Oylat'ta sonbahar...
İki tarafı vadilerle çevrili, yamaçta kurulu kaplıcalar mevkii, sırtını Uludağ'ın devamına yaslamış. Kaplıcı suyu, uzun süredir getirdiği kalsiyum karbonatlı ve kalsiyum sülfatlı sularla"çökelek" meydana getirip, kaplıcanın bulunduğu terasları oluşturmuş.
Başı dumanlı "Sivri Kaya Tepesi" ile kaplıcalar arasında bulunan kanyon görünümlü vadi, sürekli taze hava koridoru yaratıp oksijen pompalıyor.
Bu arada yaprak kaplı bir zemin, toprak kokulu tertemiz bir hava ve ötücü kuşların konseri de, ortama eşlik ederken, hiç dinmeden gürül gürül akan su, çağlayanların coşkulu sesinne dönüşerek, sizi büyülü bir dünyaya taşıyor.
Şelale...
OYLAT KAPLICALARININ TARİHÇESİ
Oylat yakınlarında Saadet köyü'ndeki buluntulardan, kaplıcanın kulanımının Romalılar zamanına dek uzandığı anlaşılıyor. İnşa tarzının Roma hamamlarıyla benzerlik göstermesinin yanısıra, çevre köylerde bulunan sarnıç ve küpler, Oylat Kaplıcası'nın Romalılarca kullanıldığını doğruluyor.
KAPLICANIN TARİHÇESİ
Bizans İmparatorluğu döneminde bölge hakimi Tekfur'un biricik kızı çaresiz bir hastalığa yakalanıp yatağa düşer.
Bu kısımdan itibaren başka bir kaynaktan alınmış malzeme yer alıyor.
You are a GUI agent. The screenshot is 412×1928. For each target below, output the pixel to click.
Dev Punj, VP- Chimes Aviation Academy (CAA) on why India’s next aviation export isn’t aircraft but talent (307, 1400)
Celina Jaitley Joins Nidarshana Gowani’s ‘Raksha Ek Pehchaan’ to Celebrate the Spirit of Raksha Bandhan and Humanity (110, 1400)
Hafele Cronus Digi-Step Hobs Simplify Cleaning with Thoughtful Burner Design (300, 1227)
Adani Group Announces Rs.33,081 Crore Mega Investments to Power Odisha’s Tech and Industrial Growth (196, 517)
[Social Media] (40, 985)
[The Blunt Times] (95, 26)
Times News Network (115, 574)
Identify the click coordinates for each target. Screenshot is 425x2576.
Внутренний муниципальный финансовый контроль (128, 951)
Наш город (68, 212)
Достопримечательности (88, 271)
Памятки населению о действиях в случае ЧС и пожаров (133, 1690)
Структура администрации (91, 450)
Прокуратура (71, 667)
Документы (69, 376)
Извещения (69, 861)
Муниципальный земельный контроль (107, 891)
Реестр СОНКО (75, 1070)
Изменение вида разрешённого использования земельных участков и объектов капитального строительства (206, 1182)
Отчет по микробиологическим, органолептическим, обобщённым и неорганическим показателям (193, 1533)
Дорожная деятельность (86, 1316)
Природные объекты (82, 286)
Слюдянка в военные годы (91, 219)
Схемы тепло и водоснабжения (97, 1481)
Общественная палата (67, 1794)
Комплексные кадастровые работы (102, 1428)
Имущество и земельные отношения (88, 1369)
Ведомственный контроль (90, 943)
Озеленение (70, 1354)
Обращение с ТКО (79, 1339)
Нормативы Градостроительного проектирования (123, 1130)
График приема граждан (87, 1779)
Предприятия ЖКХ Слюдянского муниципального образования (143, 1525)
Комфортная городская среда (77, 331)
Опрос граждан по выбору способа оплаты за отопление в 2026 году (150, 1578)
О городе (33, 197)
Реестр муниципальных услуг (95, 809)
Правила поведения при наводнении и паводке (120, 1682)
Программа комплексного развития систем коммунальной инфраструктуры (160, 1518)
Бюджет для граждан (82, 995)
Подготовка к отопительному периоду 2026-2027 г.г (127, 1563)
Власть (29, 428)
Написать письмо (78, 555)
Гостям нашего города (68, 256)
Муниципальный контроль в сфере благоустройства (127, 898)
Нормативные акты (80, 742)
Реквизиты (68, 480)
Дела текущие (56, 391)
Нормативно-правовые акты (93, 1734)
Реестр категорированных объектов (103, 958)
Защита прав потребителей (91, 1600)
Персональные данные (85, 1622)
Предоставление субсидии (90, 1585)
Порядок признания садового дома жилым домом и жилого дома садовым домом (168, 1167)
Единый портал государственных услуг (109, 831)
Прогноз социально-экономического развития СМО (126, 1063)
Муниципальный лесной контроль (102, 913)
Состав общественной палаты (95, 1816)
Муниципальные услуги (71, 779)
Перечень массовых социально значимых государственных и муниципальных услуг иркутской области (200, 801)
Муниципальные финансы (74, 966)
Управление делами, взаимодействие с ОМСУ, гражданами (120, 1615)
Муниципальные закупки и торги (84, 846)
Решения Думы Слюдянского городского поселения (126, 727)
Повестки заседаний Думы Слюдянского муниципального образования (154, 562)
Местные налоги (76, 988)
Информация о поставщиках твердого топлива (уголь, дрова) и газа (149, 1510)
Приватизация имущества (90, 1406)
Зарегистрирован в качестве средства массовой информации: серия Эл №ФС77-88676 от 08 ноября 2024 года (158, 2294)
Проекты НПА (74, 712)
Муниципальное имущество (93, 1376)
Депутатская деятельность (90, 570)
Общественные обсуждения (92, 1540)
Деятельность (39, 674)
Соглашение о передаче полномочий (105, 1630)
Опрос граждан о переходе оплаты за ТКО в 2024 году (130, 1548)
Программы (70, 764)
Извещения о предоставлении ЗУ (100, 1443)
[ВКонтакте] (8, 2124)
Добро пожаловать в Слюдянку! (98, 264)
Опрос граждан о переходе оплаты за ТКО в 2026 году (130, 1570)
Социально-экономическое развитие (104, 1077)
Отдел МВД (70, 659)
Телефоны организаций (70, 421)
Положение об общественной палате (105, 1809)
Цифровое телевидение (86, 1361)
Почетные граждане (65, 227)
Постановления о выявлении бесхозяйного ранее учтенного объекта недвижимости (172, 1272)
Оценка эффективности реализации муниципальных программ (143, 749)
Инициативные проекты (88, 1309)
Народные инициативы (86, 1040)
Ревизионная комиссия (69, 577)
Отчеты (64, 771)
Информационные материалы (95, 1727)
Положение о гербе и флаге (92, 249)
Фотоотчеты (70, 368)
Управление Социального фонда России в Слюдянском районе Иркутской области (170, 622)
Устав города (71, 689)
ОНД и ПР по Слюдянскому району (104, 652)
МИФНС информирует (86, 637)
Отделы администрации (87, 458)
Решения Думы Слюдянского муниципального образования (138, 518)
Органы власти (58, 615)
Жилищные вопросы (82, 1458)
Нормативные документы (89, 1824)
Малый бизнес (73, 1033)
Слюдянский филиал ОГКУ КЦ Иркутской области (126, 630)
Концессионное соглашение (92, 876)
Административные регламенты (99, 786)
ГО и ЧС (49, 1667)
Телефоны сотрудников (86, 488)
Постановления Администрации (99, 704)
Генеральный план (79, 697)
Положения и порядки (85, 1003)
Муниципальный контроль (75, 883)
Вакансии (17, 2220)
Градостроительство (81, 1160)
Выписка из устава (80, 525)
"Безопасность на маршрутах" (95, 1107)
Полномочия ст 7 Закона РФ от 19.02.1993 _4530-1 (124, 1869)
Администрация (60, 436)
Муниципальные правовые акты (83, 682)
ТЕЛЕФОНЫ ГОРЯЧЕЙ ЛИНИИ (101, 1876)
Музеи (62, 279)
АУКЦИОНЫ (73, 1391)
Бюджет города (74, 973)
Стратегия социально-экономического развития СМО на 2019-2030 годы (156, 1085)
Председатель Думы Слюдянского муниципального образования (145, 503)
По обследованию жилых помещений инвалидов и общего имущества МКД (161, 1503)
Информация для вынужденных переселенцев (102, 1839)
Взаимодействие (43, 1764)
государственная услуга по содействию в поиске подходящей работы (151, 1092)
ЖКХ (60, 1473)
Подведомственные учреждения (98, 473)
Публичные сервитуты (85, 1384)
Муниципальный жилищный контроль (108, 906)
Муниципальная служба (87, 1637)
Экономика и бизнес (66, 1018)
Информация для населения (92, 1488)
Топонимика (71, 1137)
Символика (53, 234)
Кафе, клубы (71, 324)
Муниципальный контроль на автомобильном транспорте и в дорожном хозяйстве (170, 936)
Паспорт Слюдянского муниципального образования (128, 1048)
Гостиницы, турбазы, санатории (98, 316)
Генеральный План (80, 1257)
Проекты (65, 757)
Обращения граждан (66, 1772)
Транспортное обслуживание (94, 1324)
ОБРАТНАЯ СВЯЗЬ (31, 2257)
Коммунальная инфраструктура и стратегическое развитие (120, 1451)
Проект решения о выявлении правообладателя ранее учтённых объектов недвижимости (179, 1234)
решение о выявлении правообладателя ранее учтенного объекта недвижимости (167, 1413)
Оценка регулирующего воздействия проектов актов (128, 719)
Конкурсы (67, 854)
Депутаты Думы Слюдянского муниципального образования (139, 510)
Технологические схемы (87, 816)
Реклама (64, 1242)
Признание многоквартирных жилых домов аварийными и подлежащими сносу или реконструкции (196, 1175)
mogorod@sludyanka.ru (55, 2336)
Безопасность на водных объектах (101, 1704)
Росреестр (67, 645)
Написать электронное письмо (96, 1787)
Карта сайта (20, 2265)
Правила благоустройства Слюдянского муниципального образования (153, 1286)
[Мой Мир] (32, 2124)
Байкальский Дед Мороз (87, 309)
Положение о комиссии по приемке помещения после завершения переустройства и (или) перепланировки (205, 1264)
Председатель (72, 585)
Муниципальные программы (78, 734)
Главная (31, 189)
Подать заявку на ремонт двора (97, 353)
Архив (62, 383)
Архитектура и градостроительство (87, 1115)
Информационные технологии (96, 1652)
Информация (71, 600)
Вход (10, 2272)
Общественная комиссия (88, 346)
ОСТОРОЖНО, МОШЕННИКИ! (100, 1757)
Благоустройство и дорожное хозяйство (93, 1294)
Aciz kalan bilgeler, ızdırap ve acılar içinde durumu kötüye giden kıza, hem son bir şans vermek, hem de gözönünden uzaklaştırmak için suların buluduğu yere getirip, "öl-yat" diyerek bırakırlar. Kaplıca sularıyla her gün yıkanan kız, kısa bir süre sonra eski sıhhatine kavuşup babasının sarayına döner. Mucize sular, o günden sonra da şifa kaynağı olarak kullanılır. Öl- yat da, günümüze Oylat olarak gelir.
Deniz seviyesinden 840 metre yükseklikte bulunan doğal tedavi merkezindeki su sıcaklığı 40 derece. Bölgede biri eski, ikisi yeni üç haman var. Ortasında 8.10x5.60 boyutunda, 1.70 metre derinlikte bir havuz ve yıkanma yeri bulunuyor. Su üç aslanağzından dökülüp büyük havuza geçiyor. Doktor raporuna göre, kaplıcalarda kalma müddeti yarım saat ile 45 dakika arası. Termal özelliği olan, 21 günlük küre mutlaka uyulması gerekiyor.
Oylat Kaplıcası'nın çevreye akan radyoaktivite ve diğer şifalı unsurları içeren suyu, ormanın temiz havasına yayılıyor. Böylece yalnız banyo olarak değil, teneffüs yoluyla da insanlara sağlık dağıtılıyor. Suyu ile olduğu kadar, iklim tedavisi ile etkili olan Oylat Kaplıcası, nevralji, nevrit, siyatik, meralji, parastezzik, interkoskal ve oksipital nevraljilere iyi geliyor. Ağrılı sinir hastalıkları, romatizma, çocuk felci türü hastalıklar da banyo ve su içi masajlarda fayda sağlıyor. Vücut hücrelerinin faaliyetlerini harekete geçirici olan su,iç ifrazatı artırıcı gibi etkilerle, vücuda enerji ve zindelik kazandırıyor.
Oylat'da sadece kaplıca yok. Bölge doğa ile başbaşa kalıp, orman içi yürüyüşler veya piknik yapabileceğiniz elverişli bir ortama sahip. Yazın kalabalıklığından ziyade kış sakinliğini sevenler, banyo dışında çevre köylere doğa yürüyüşü yapıyorlar. Oylat'ın her yerinden akan suların kaynağını merak edenler, genel banyonun yanından devam ederek patikadan inince, hiçbir yerleşimin olmadığı sık bitki örtüsü arasından coşarak akan şelalenin karşısında kendilerini buluyorlar.
Şifa bulanların sayısına paralel, ünü günden güne artan Oylat'ta kaplıca yöneticisi Ergün Çağlar, hizmete giren yeni tesislerle, bölgenin daha konforlu ve daha yüksek yatak kapasitesine kavuşacağını söylüyor.